**Your goal**
From the line that contains "Image resolution: width=1431" to the final line of the entries, return every line exactly and leave out all others.

##### Data section #####

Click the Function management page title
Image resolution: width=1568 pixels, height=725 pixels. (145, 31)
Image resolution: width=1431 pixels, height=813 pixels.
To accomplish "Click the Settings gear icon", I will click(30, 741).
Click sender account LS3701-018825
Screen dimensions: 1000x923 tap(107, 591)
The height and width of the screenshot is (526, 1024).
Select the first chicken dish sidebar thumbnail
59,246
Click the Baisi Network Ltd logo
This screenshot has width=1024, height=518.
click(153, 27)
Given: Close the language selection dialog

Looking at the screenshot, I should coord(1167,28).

#####

**Solution for this exercise**
Image resolution: width=1431 pixels, height=813 pixels.
To accomplish "Click the Settings gear icon", I will click(30, 741).
Click sender account LS3701-018825
Screen dimensions: 1000x923 tap(107, 591)
The height and width of the screenshot is (526, 1024).
Select the first chicken dish sidebar thumbnail
59,246
Click the Baisi Network Ltd logo
This screenshot has width=1024, height=518.
click(153, 27)
Given: Close the language selection dialog

Looking at the screenshot, I should coord(1167,28).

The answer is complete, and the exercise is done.